## About this task
Extract precisely the lines that run from the line containing "Task: Click the search magnifier icon" to the end of the records below, with both ends included and pictures omitted.
==== Exercise data ====
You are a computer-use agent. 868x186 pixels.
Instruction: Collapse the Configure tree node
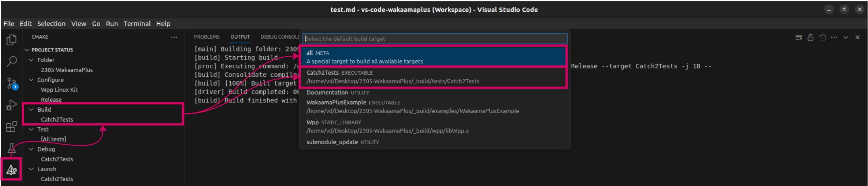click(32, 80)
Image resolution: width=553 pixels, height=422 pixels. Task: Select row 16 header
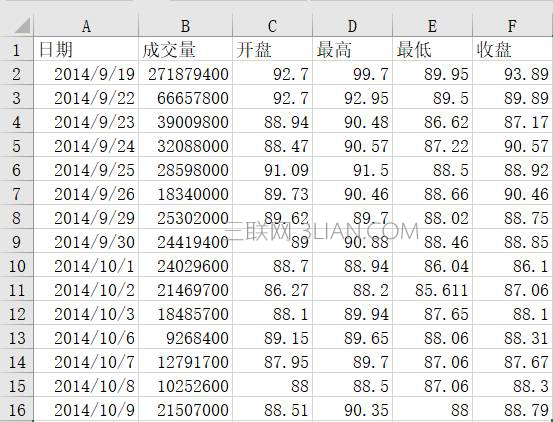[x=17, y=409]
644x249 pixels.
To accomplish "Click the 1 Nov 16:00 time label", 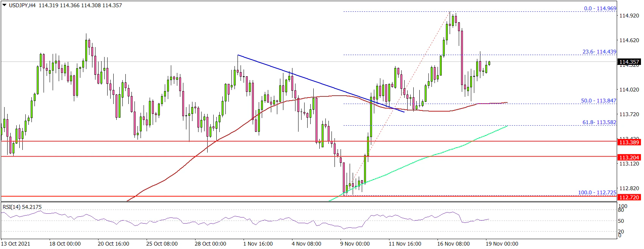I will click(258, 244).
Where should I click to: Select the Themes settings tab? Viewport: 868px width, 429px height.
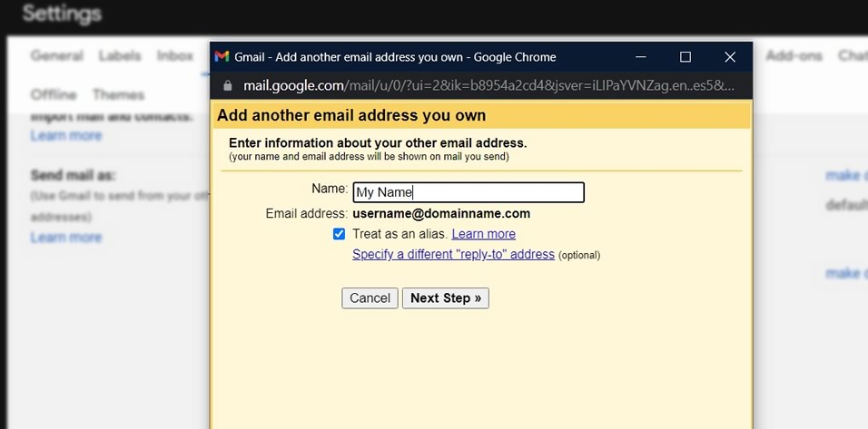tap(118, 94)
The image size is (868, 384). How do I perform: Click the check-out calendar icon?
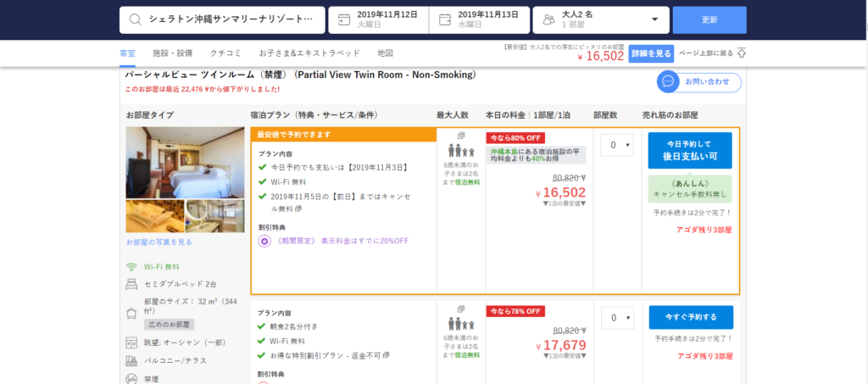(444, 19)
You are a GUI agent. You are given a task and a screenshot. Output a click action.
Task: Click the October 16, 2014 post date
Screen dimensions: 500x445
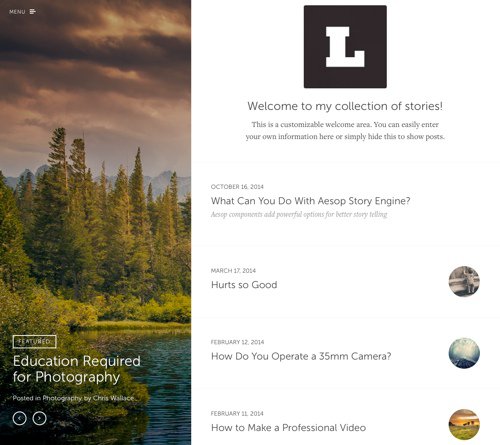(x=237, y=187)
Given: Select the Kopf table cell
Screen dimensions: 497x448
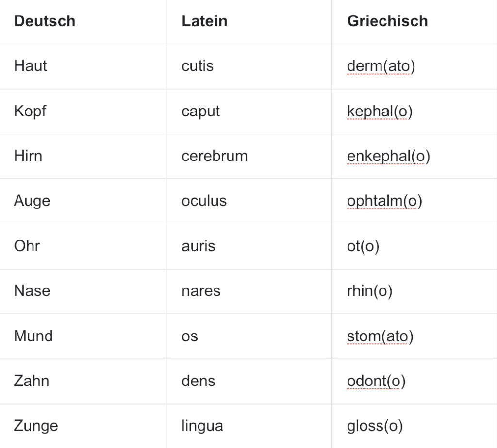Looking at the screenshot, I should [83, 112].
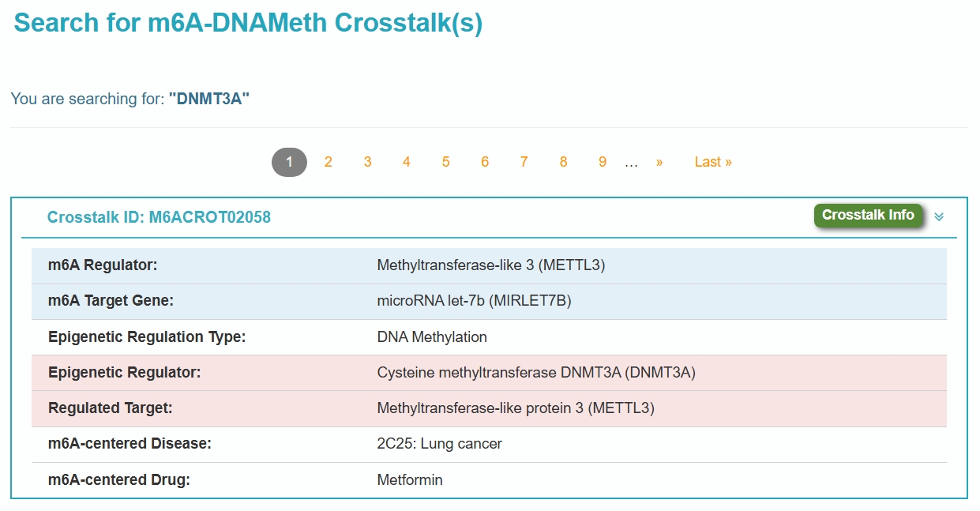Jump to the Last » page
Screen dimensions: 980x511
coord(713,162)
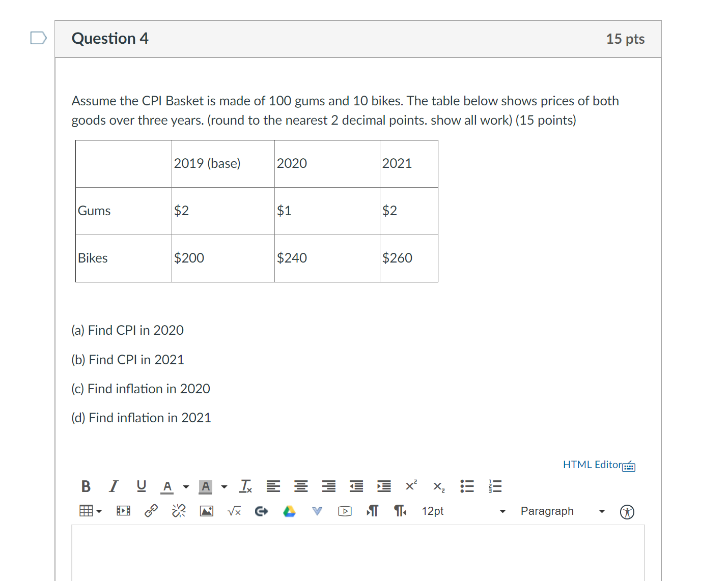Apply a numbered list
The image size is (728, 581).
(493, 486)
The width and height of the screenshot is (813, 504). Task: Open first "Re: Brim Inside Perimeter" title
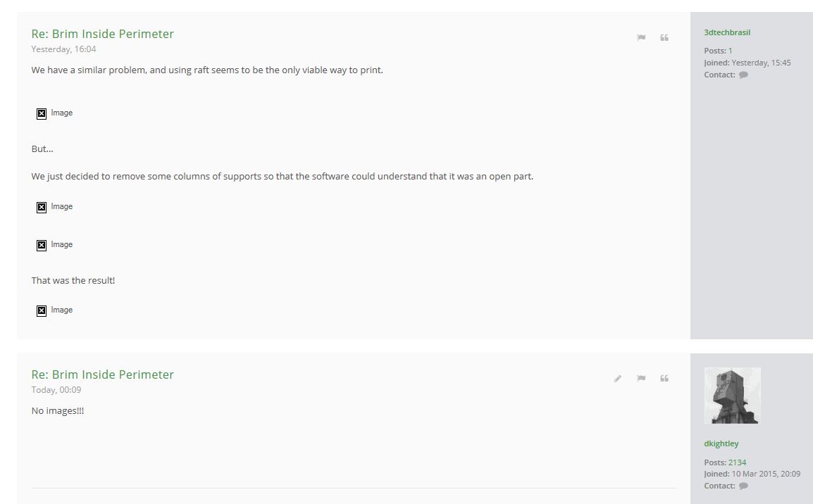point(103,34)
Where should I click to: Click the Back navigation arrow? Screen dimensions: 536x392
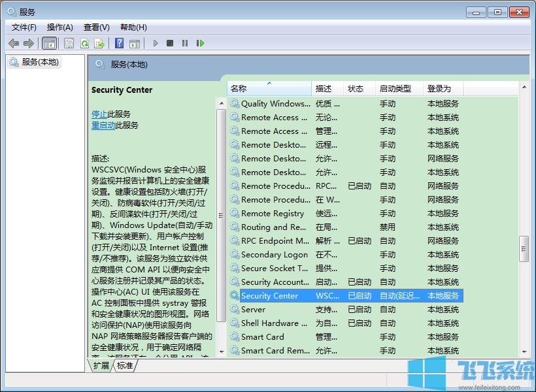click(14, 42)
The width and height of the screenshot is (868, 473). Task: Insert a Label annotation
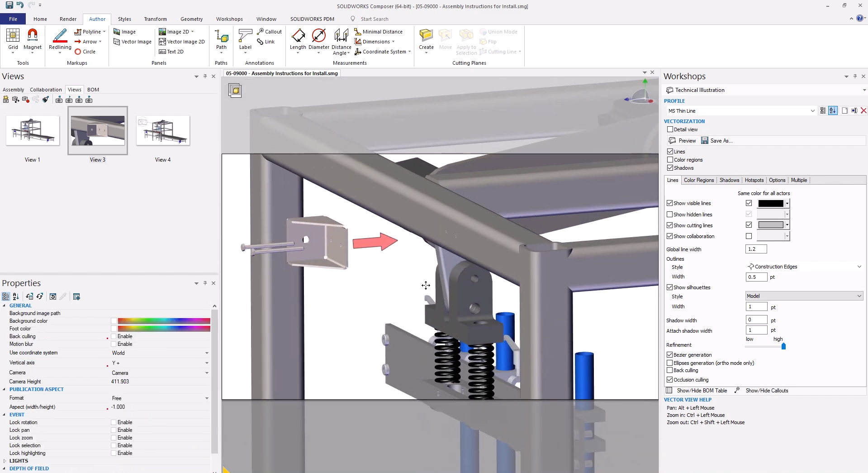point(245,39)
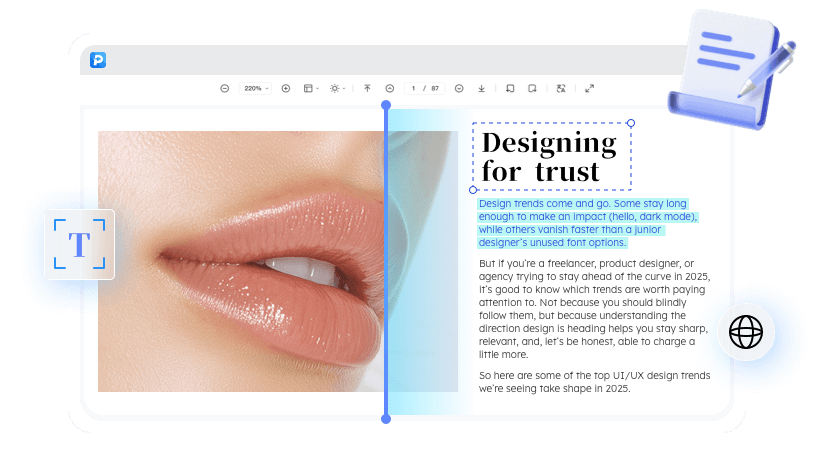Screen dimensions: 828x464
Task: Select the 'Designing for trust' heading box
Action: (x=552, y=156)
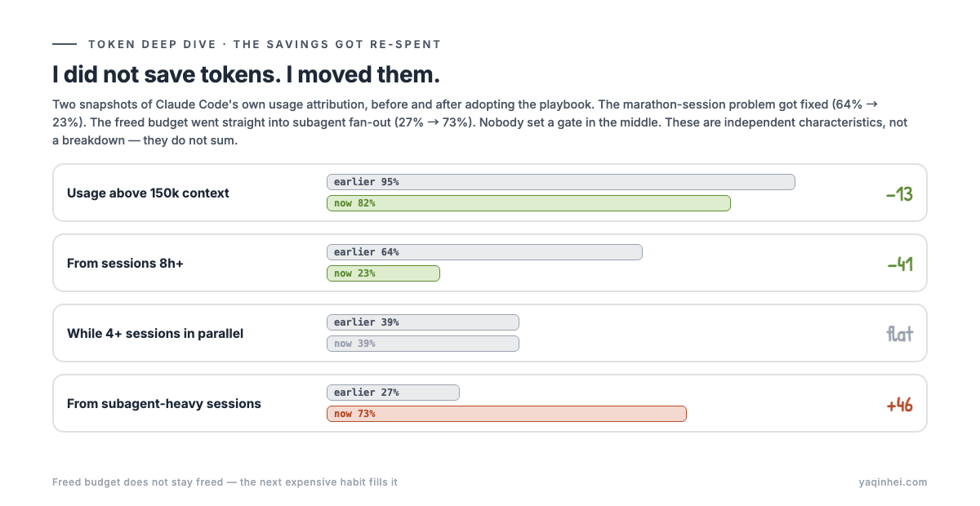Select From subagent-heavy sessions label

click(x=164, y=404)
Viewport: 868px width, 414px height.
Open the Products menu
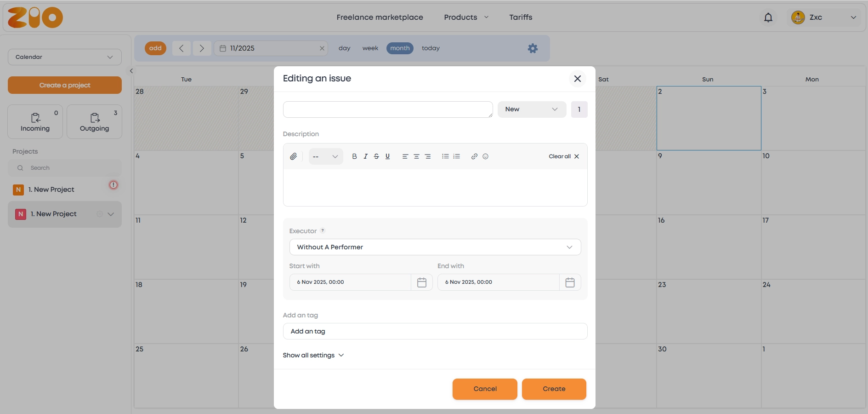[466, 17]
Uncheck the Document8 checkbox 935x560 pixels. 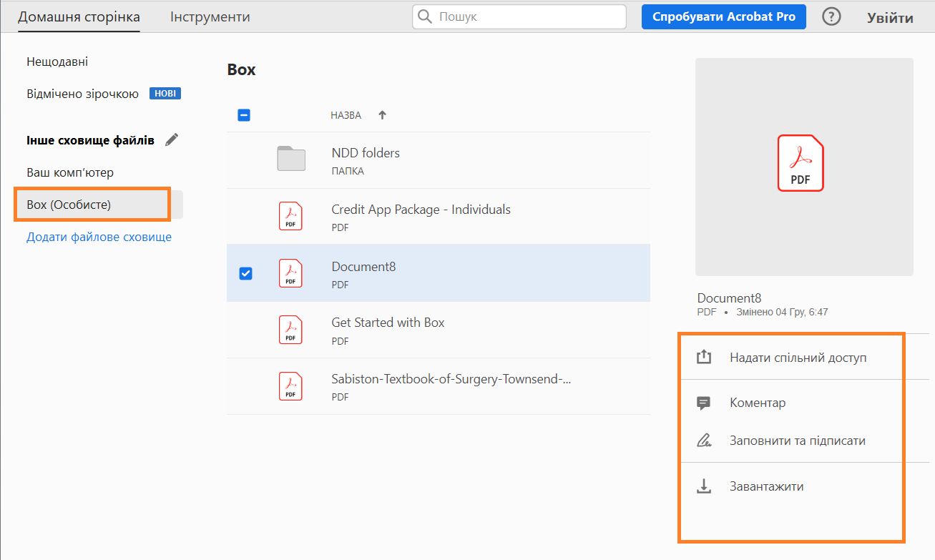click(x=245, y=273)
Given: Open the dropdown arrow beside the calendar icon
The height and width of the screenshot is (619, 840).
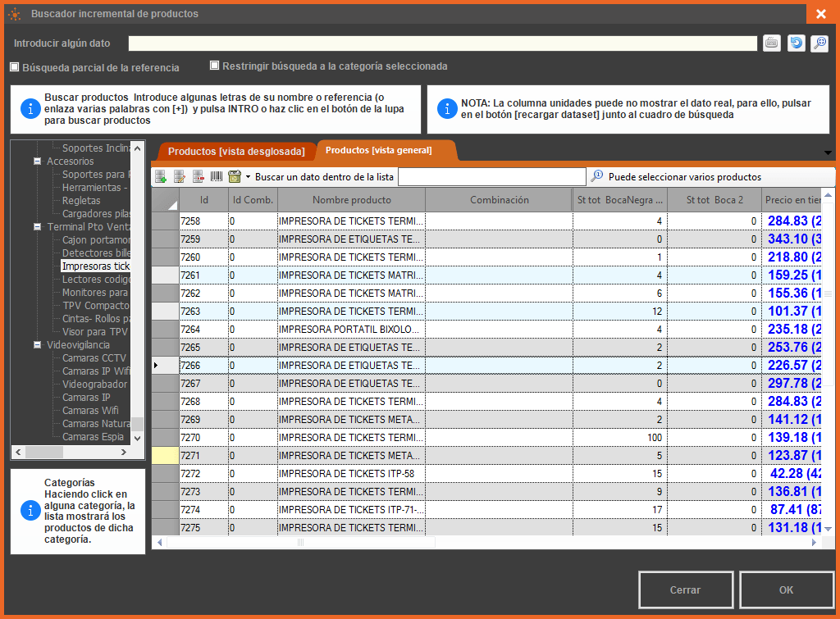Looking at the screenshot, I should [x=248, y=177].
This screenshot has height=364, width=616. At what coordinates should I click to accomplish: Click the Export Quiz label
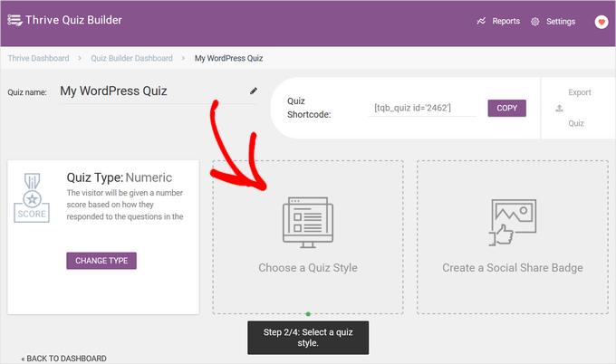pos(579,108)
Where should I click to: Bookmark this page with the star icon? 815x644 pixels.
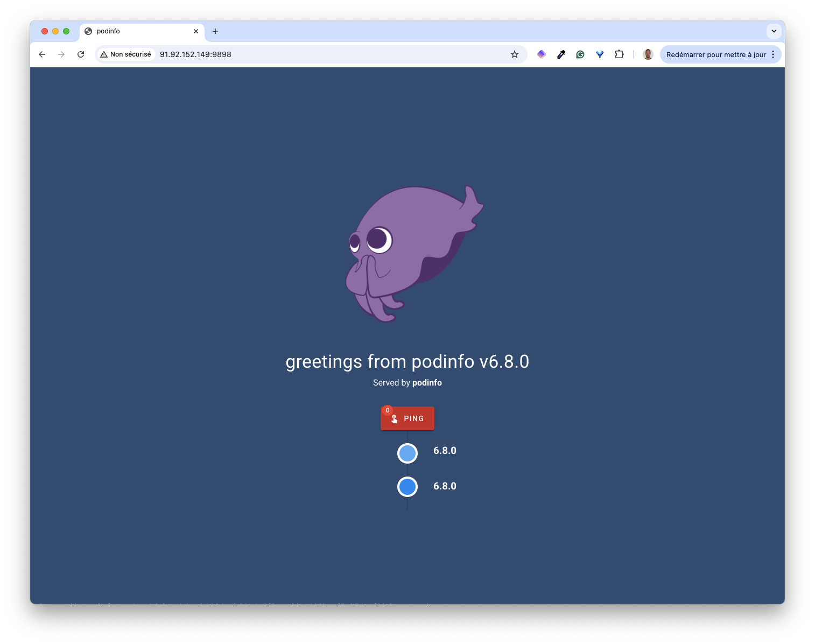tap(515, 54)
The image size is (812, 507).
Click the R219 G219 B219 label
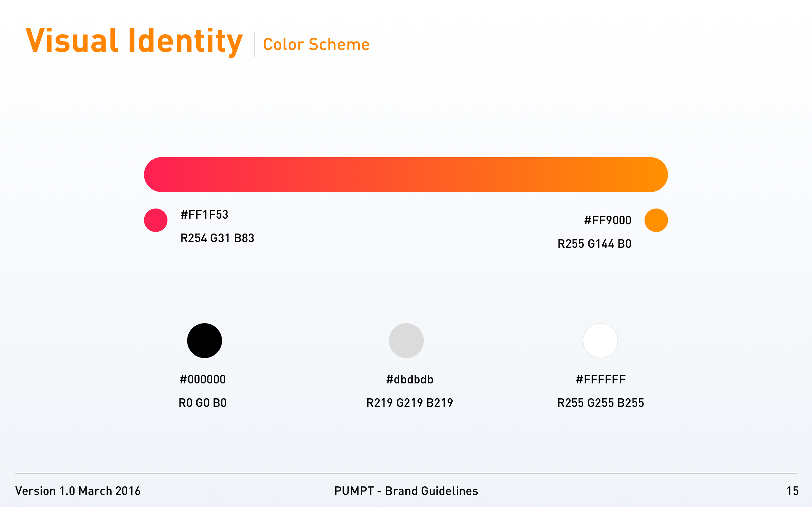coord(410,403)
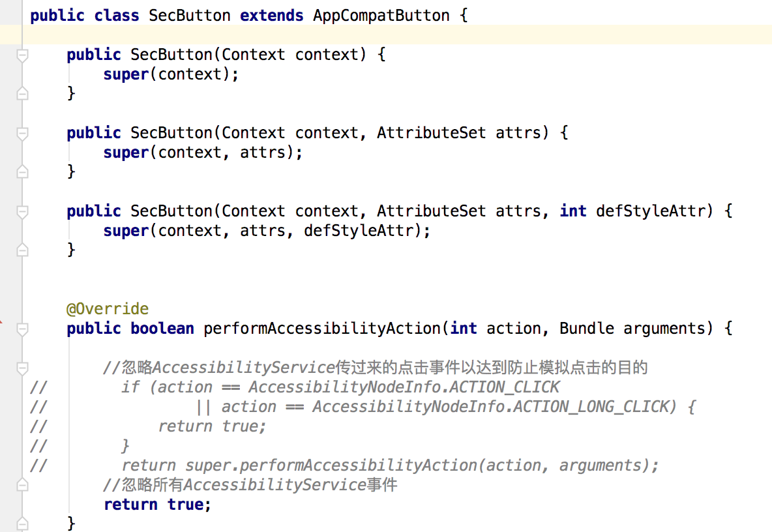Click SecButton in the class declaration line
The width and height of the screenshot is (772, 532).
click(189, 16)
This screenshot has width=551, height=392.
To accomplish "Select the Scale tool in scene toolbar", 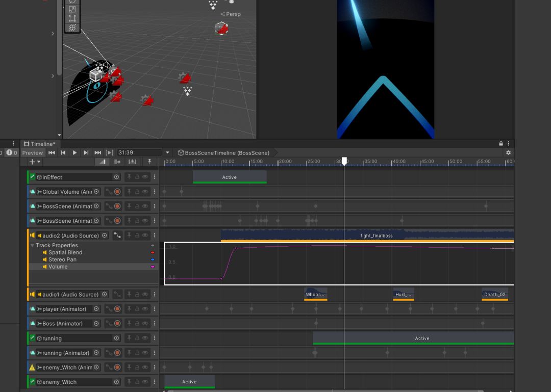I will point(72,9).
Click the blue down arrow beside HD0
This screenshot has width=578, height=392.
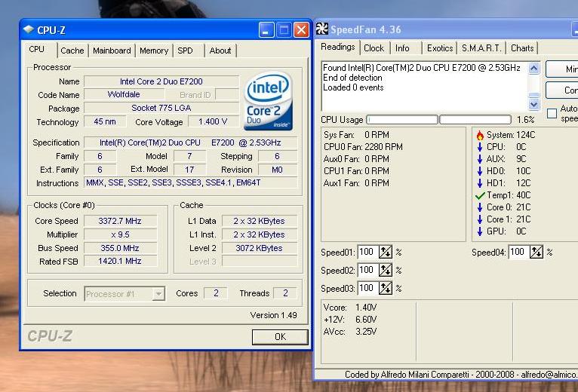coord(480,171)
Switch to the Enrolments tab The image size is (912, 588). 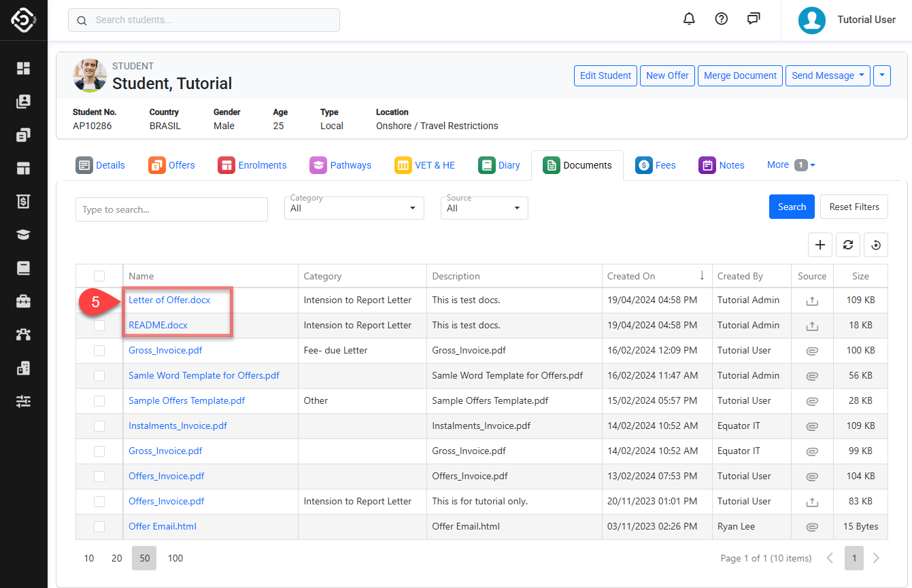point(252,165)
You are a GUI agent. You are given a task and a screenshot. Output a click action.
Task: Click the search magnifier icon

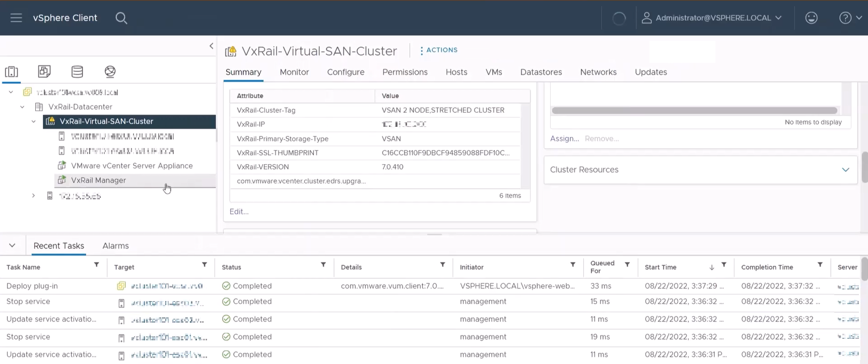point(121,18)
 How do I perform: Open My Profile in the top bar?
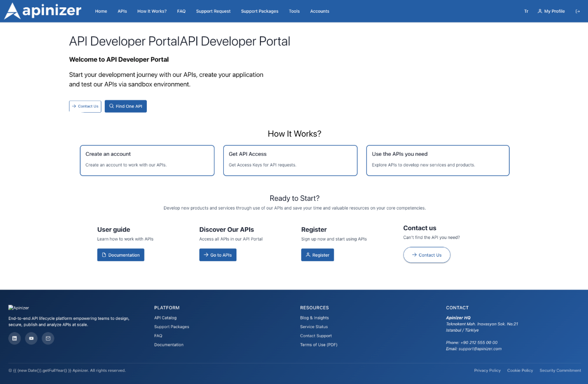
====
## Task solution
Task: Click the search magnifier icon

point(121,18)
 How do I perform: Open My Profile in the top bar?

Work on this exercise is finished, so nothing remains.